Fumonisins are mainly produced by Fusarium proliferatum, Fusarium verticillioides, and Fusarium nygamai and are a group of non-fluorescent mycotoxins. The main contaminant is corn and its derivatives; consumption of food contaminated with fumonisins leads to leukoencephalomalacia in horses, hydrothorax, and pulmonary edema in swine (Nayaka et al. 2013). Many other mycotoxins, such as trichothecenes (T-2) and zearalenone (ZEA), are present in agricultural products. The identification of multiple toxins in large batches is of great importance to reduce the negative impact on public health. Effective, sensitive/selective, and low-cost methods are required for the qualitative and quantitative detection of mycotoxigenic fungi that can produce mycotoxin in small quantities.

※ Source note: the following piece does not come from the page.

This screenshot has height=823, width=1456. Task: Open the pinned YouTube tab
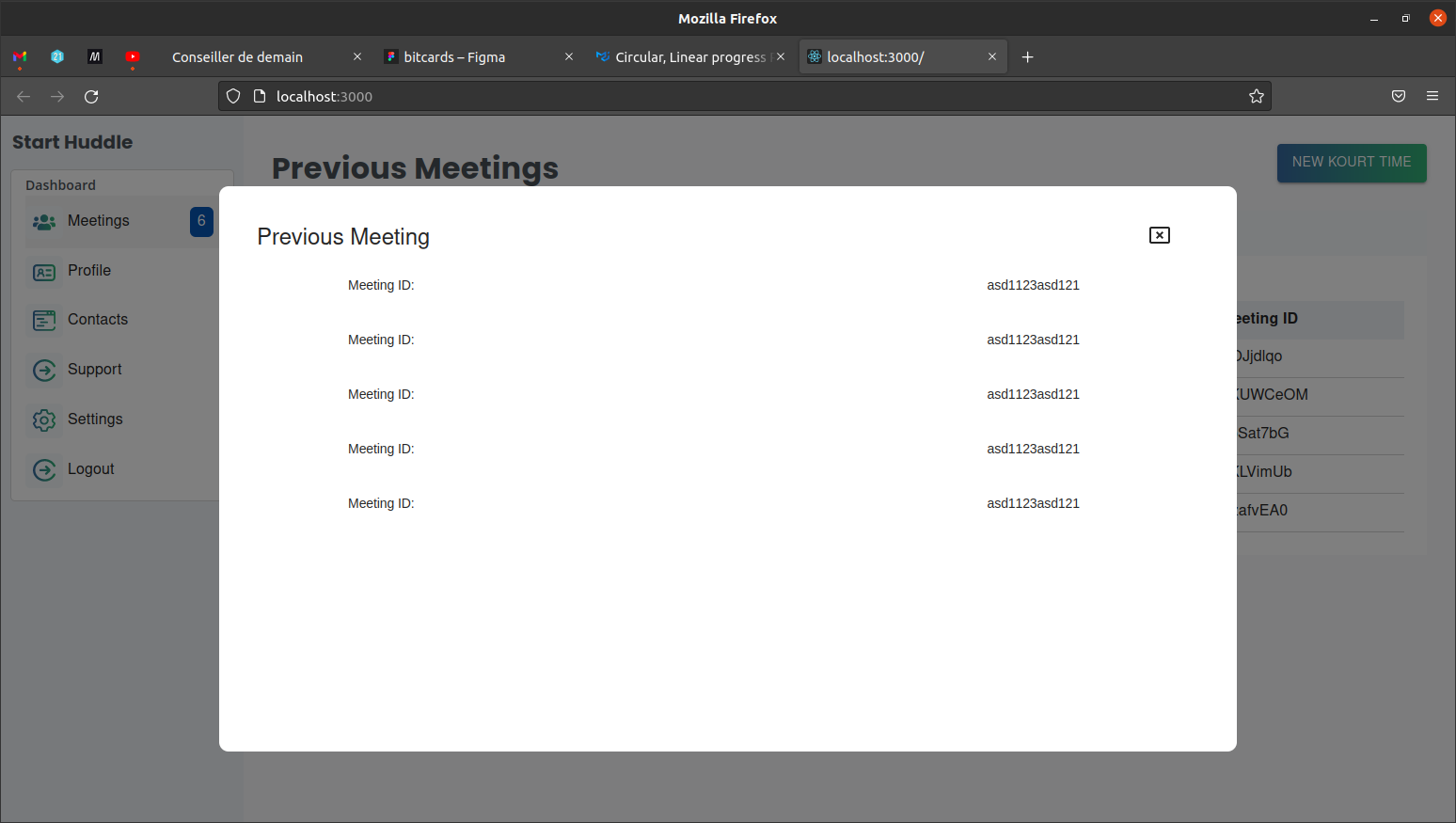coord(133,57)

The main toxicological effects caused by mycotoxins predominantly include carcinogenesis, hepatotoxicity, neurotoxicity, immunosuppression, and mutagenicity (SILVA et al. 2021). A variety of mycotoxins have been classified as carcinogenic, with Aflatoxin B1 (AFB1) being the most potent carcinogen and usually the major aflatoxin produced by toxigenic strains (Rai et al. 2015). Mycotoxin exposure is increasingly becoming a global problem, especially with the increase in a significant number of people switching to a vegan diet (Penczynski et al. 2022). Chronic exposure can lead to the development of serious pathologies already mentioned above; therefore, mitigation and elimination of these mycotoxins is essential.

15.2 Conventional Diagnostics for Mycotoxins in Agriculture

All conventional analytical procedures used for mycotoxin detection and quantification include three basic steps: (i) extraction, (ii) purification and cleaning, and (iii) identification and quantification (Shanakhat et al. 2018) as shown in Fig. 15.1 (Li et al. 2021).

  1. (i)

    Extraction

Fig. 15.1
An illustration of the mycotoxin detection has a timeline for each method along with cellular culture, molecular, chromatographic-based analysis, immunochemical-based analysis, and result interpretation.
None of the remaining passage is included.